*Passage given*:
============================================================

State v. Longshaw

Decision Date11 June 1998
Docket NumberNo. 960746-CA,960746-CA
Citation961 P.2d 925
Parties345 Utah Adv. Rep. 3 STATE of Utah, Plaintiff and Appellee, v. Charlotte M. LONGSHAW, Defendant and Appellant.
CourtUtah Court of Appeals

Jerome H. Mooney and Wendy M. Lewis, Salt Lake City, for Appellant.

Jan Graham and Thomas B. Brunker, Salt Lake City, for Appellee.

Before WILKINS, BILLINGS and ORME, JJ.

OPINION

ORME, Judge:

Defendant Charlotte Marlene Longshaw, who shot and killed a mourner at her brother's funeral, appeals her conviction for murder, a first degree felony, in violation of Utah Code Ann. § 76-5-203 (Supp.1997). We conclude that the trial court properly denied her motion for a new trial, which was based both upon claims of prosecutorial misconduct and that the evidence was insufficient to support the jury's verdict. We therefore affirm.

FACTS

On April 3, 1995, Longshaw discovered the body of her brother, Aaron Grueber, who had died from a drug overdose. At the time of his death, Aaron was married to Terresa Grueber, from whom he was estranged. At least to some degree, Aaron's family blamed Terresa for Aaron's death. Several days after Aaron's death, his viewing and funeral were held at the Memorial Estates Funeral Home. The viewing was attended by Terresa and members of her family, including Terry Stewart, Terresa's stepfather. Stewart's presence at the viewing reportedly alarmed some Grueber family members because they believed he was carrying a gun. The Gruebers reported the matter to the police and discussed among themselves security concerns for the funeral the following day. Indeed, the funeral was not to go smoothly.

On the day of the funeral, Longshaw was greatly distressed and spent the hour prior to the funeral laying across her brother's corpse, kissing it. Longshaw was also heard to exclaim, "Just put me in with [Aaron] and close the casket so I can go with him." Shortly before the funeral began, Terresa Grueber arrived, again accompanied by Stewart.

John Sloan, another brother of Longshaw, also attended the funeral. Evidencing the strained relations between the Gruebers and Terresa's family, Stewart and Sloan exchanged words, prompting a fight--of all things--to break out in the funeral parlor. Stewart and Sloan grappled with each other for a short time before Longshaw approached them, drew a .22 caliber handgun she had concealed in her waistband, told Stewart to "back off," and then shot him in the side of the chest. The fatal bullet struck Stewart in the ribs, then tore through his diaphragm, liver, lungs, and heart, killing him. After shooting Stewart, Longshaw returned the pistol to her waistband and left the funeral home for the parking lot, where she smoked a cigarette until the police arrived. When the police approached her, Longshaw lifted her shirt to show them the gun and was then taken into custody. She was charged with murder.

============================================================

[Lines of data]
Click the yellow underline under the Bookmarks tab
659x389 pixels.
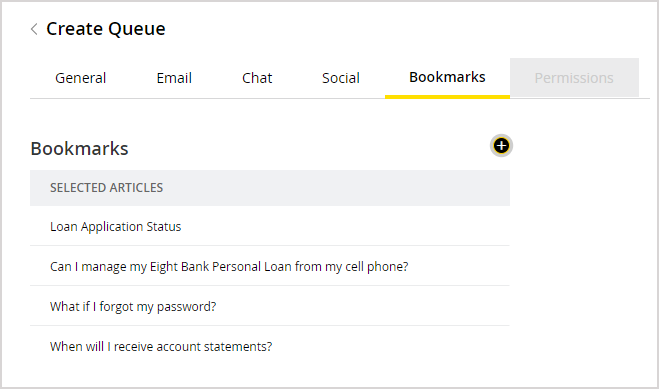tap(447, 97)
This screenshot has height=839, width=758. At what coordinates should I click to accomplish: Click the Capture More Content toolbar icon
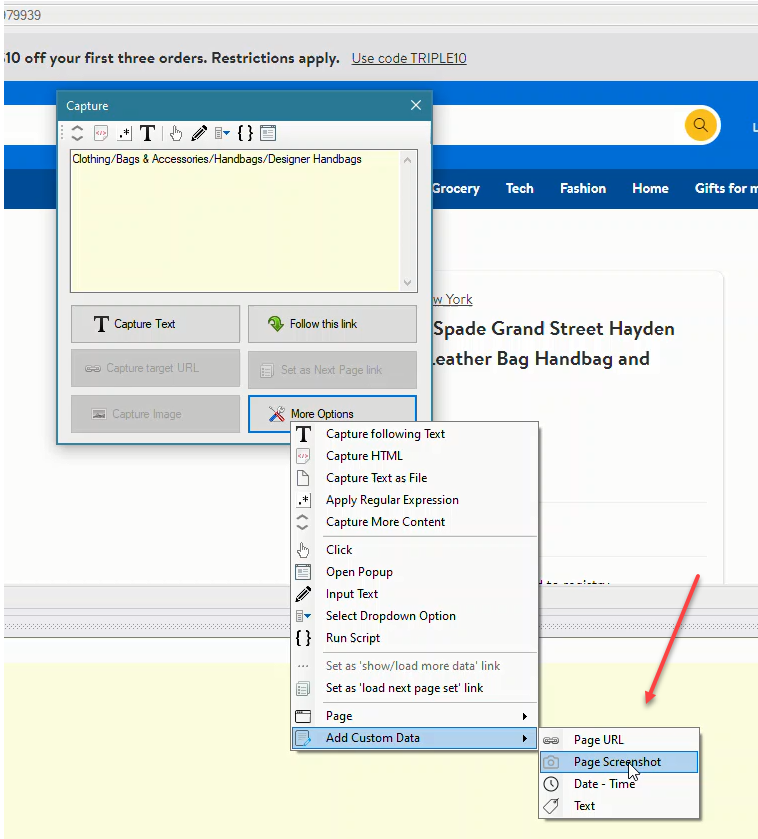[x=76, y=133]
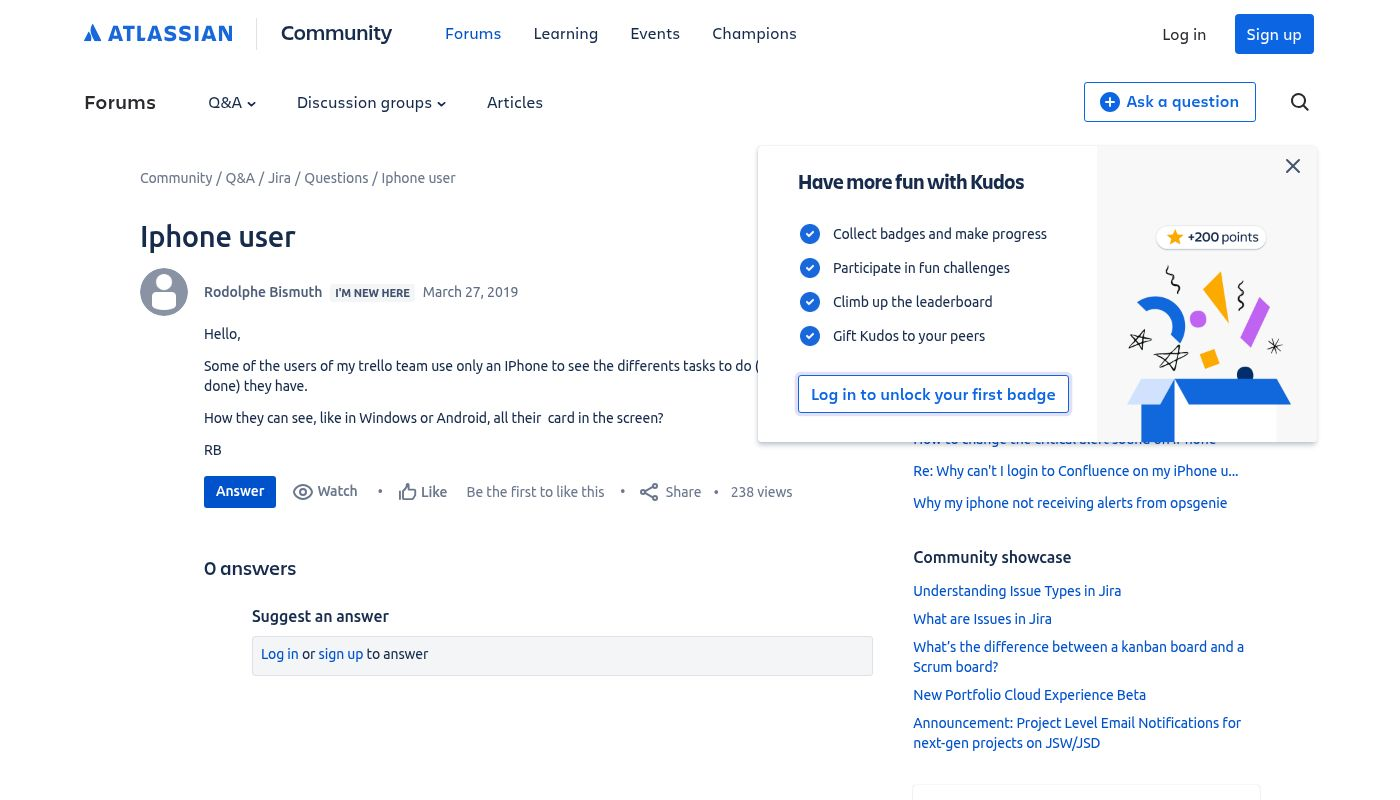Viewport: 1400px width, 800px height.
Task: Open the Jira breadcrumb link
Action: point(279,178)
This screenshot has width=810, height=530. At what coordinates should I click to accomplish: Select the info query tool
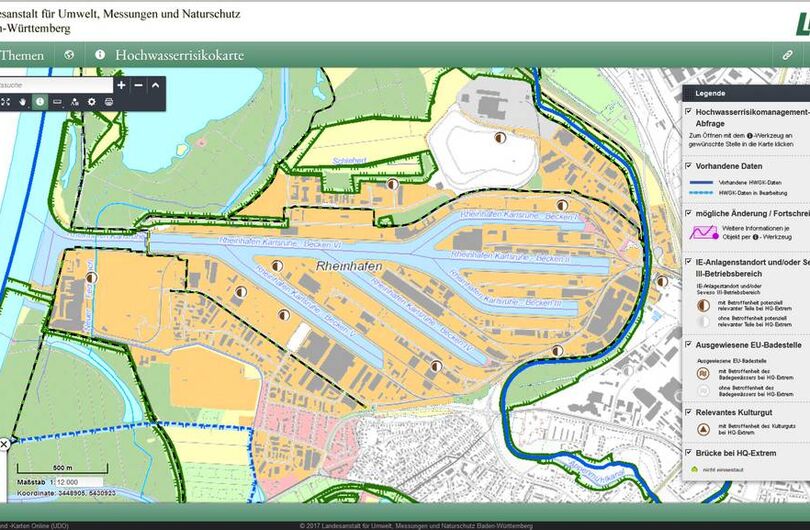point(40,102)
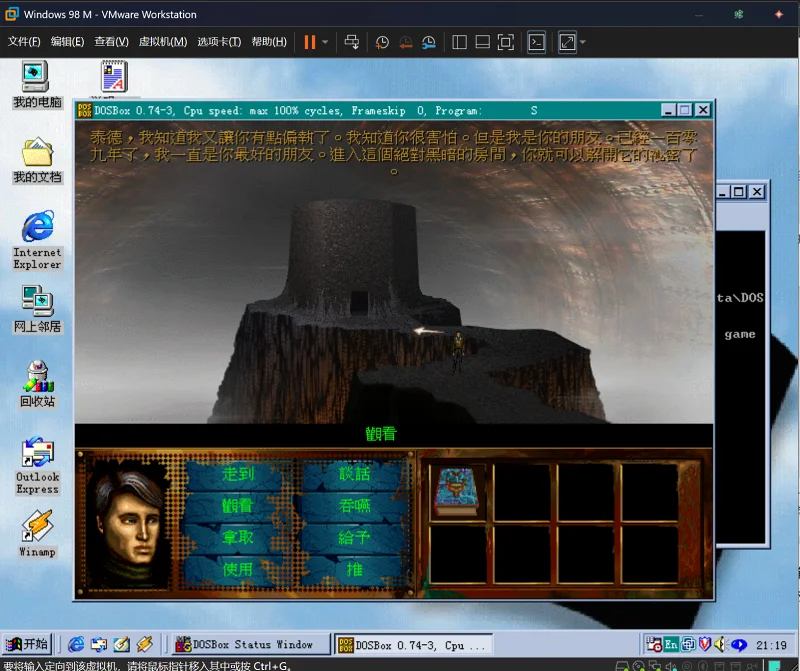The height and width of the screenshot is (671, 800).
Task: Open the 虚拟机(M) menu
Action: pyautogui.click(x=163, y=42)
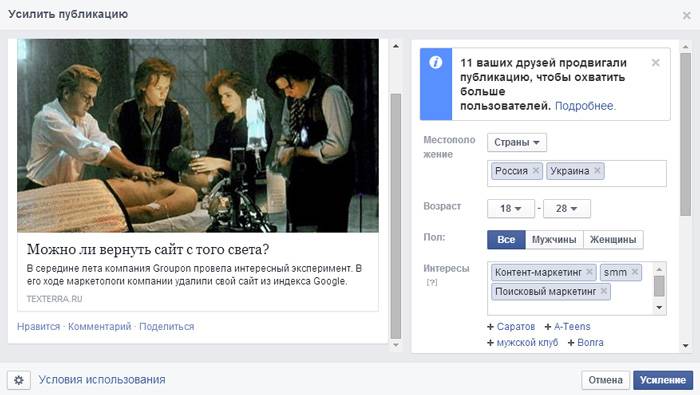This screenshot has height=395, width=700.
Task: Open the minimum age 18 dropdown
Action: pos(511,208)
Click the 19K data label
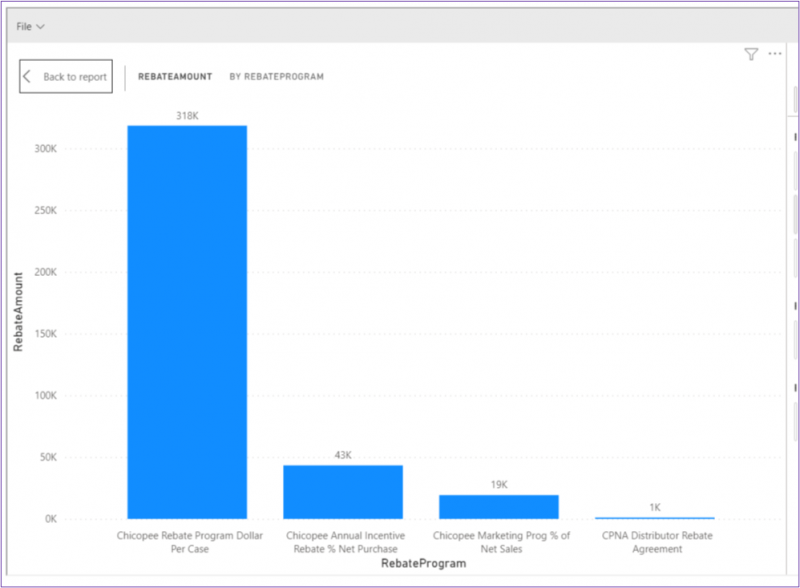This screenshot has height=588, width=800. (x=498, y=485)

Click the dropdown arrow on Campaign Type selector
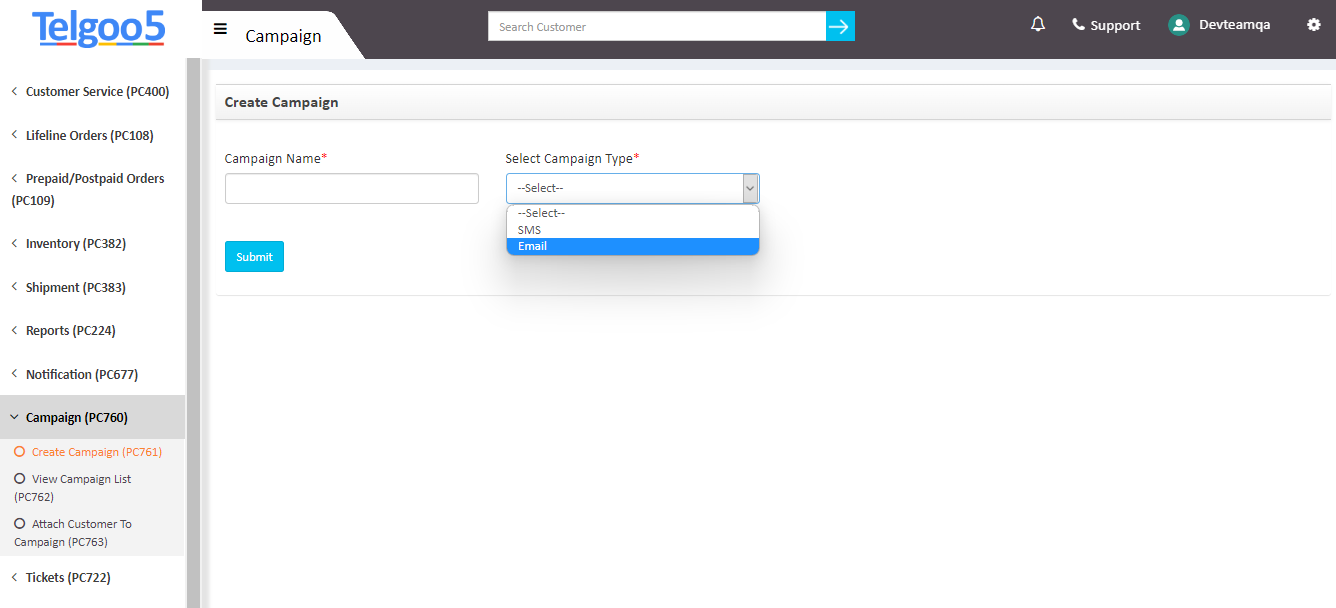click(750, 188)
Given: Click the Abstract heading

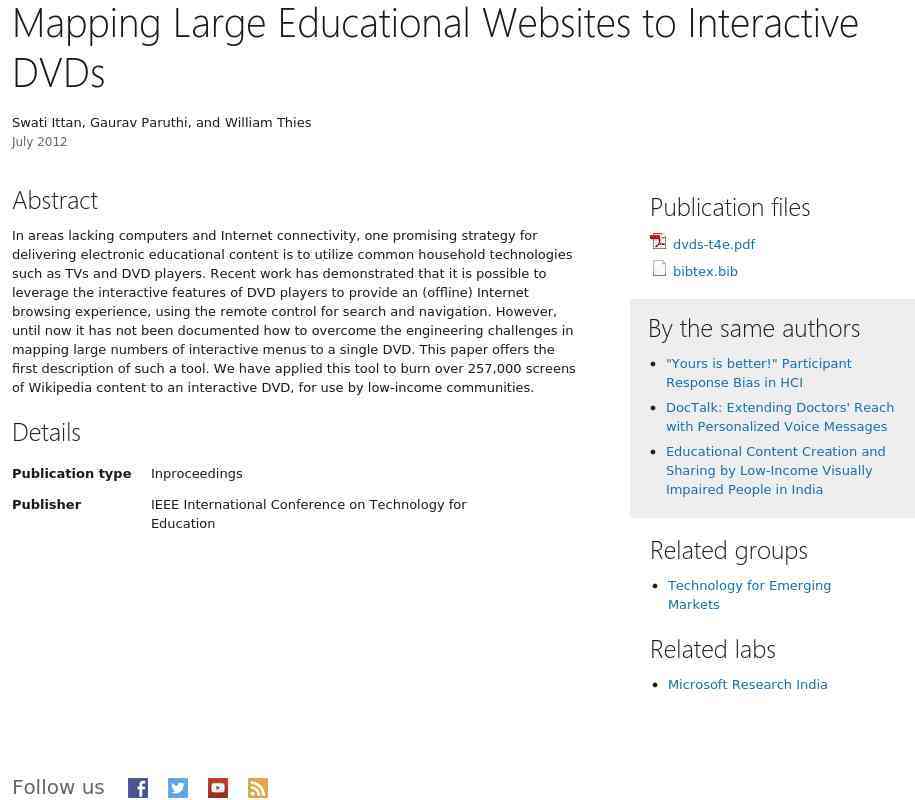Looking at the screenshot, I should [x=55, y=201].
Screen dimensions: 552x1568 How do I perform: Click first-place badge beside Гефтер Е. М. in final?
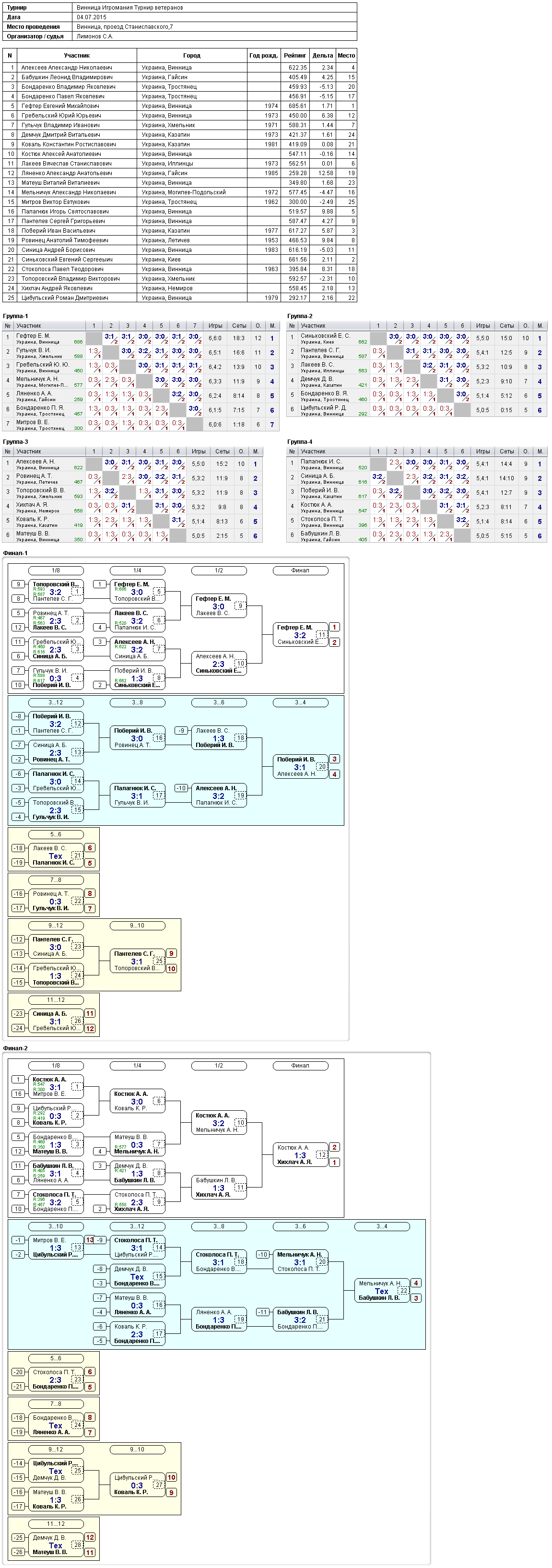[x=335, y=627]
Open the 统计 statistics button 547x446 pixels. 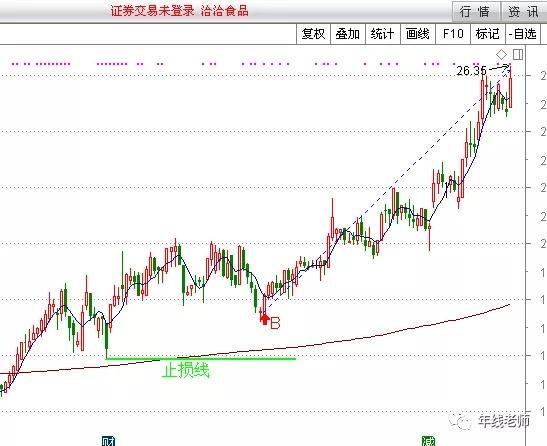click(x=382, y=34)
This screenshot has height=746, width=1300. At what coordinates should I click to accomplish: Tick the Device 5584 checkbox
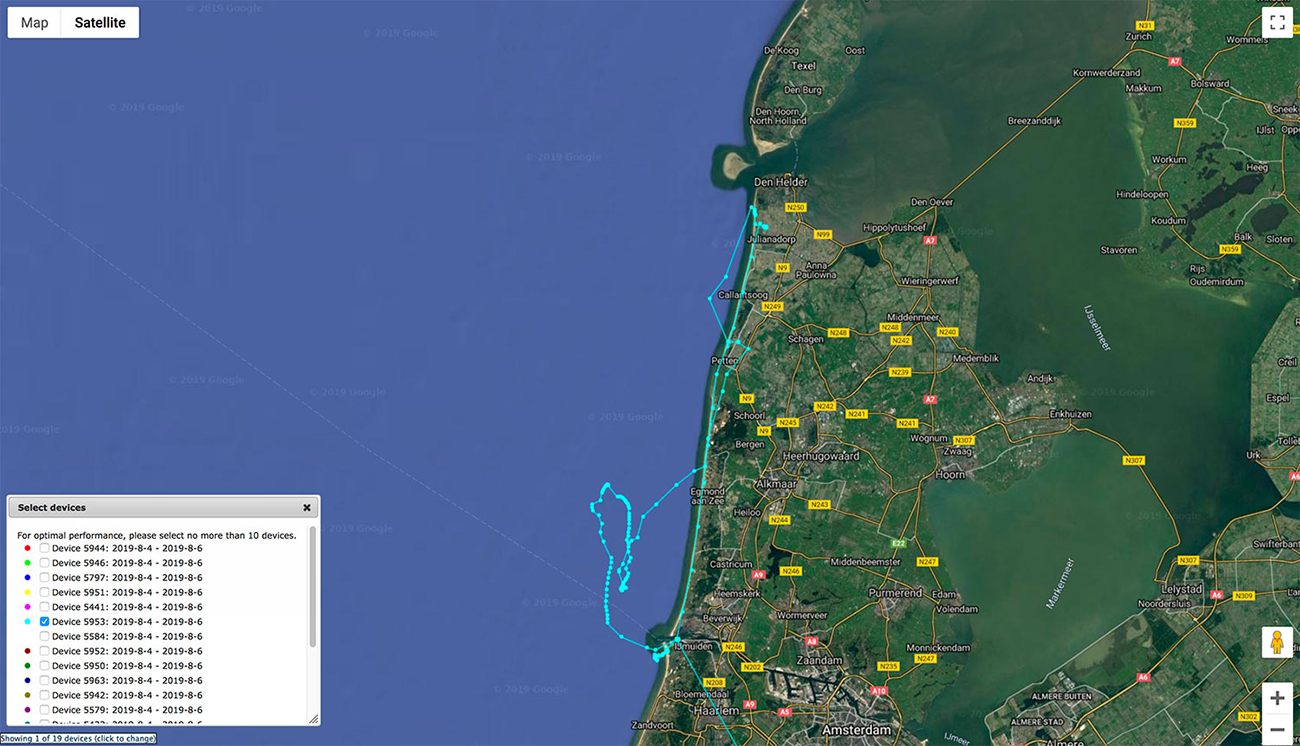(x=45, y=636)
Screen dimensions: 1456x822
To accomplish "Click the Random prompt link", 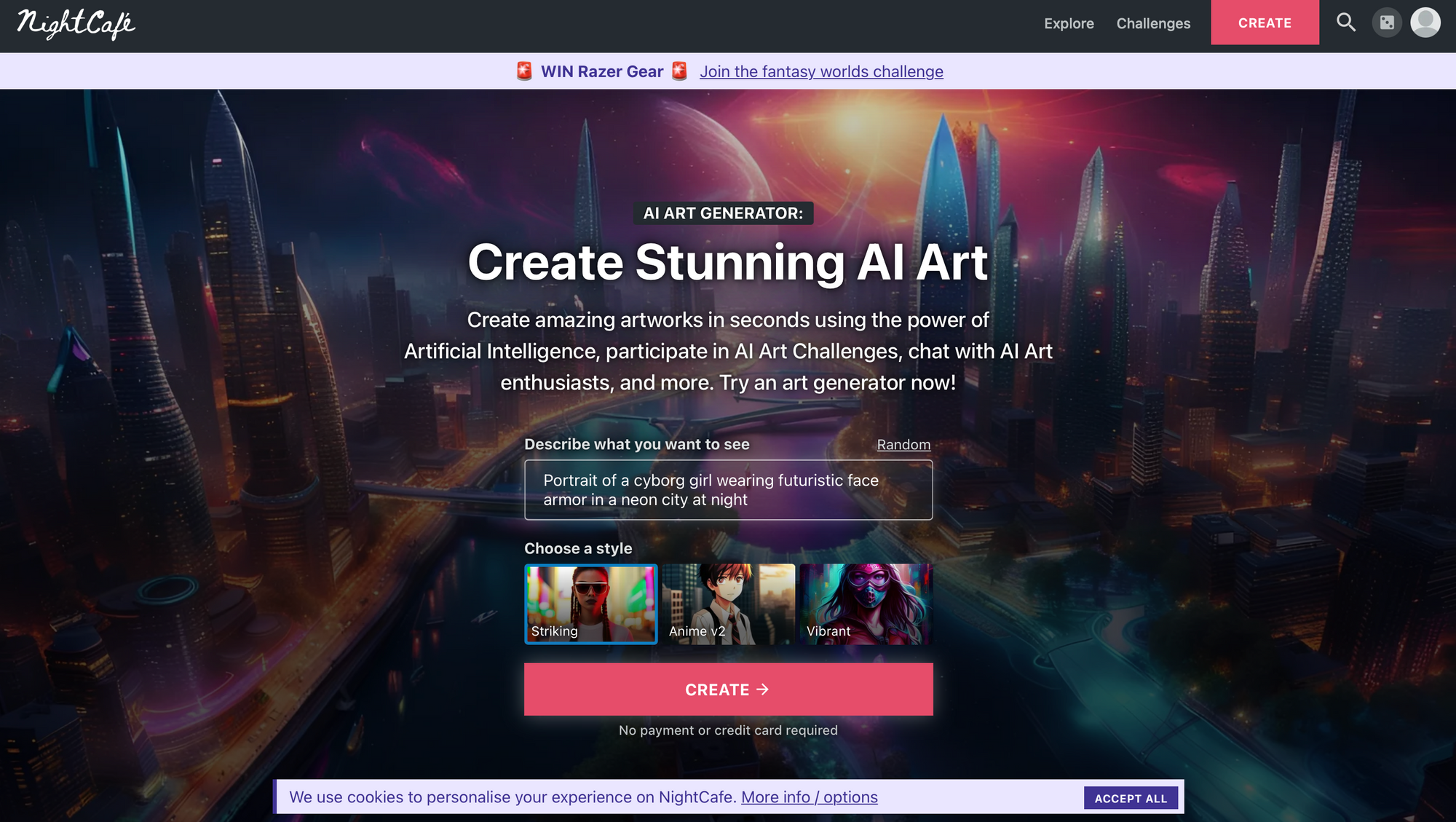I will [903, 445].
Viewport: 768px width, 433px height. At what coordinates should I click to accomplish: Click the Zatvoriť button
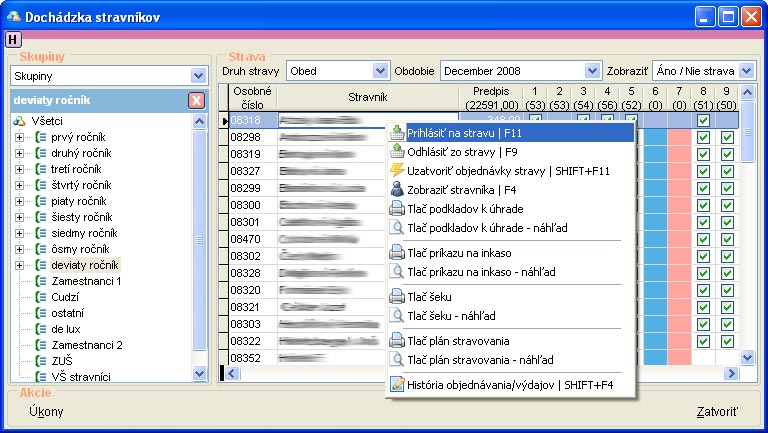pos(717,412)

============================================================

*Exercise details*:
Answer the following questions using the court opinion above:
1. Which court decided the case?
2. At what funeral home were Aaron Grueber's viewing and funeral held?
3. What did Longshaw do in the parking lot while waiting for the police to arrive?

*Solved exercise*:
1. The Utah Court of Appeals.
2. The Memorial Estates Funeral Home.
3. She smoked a cigarette.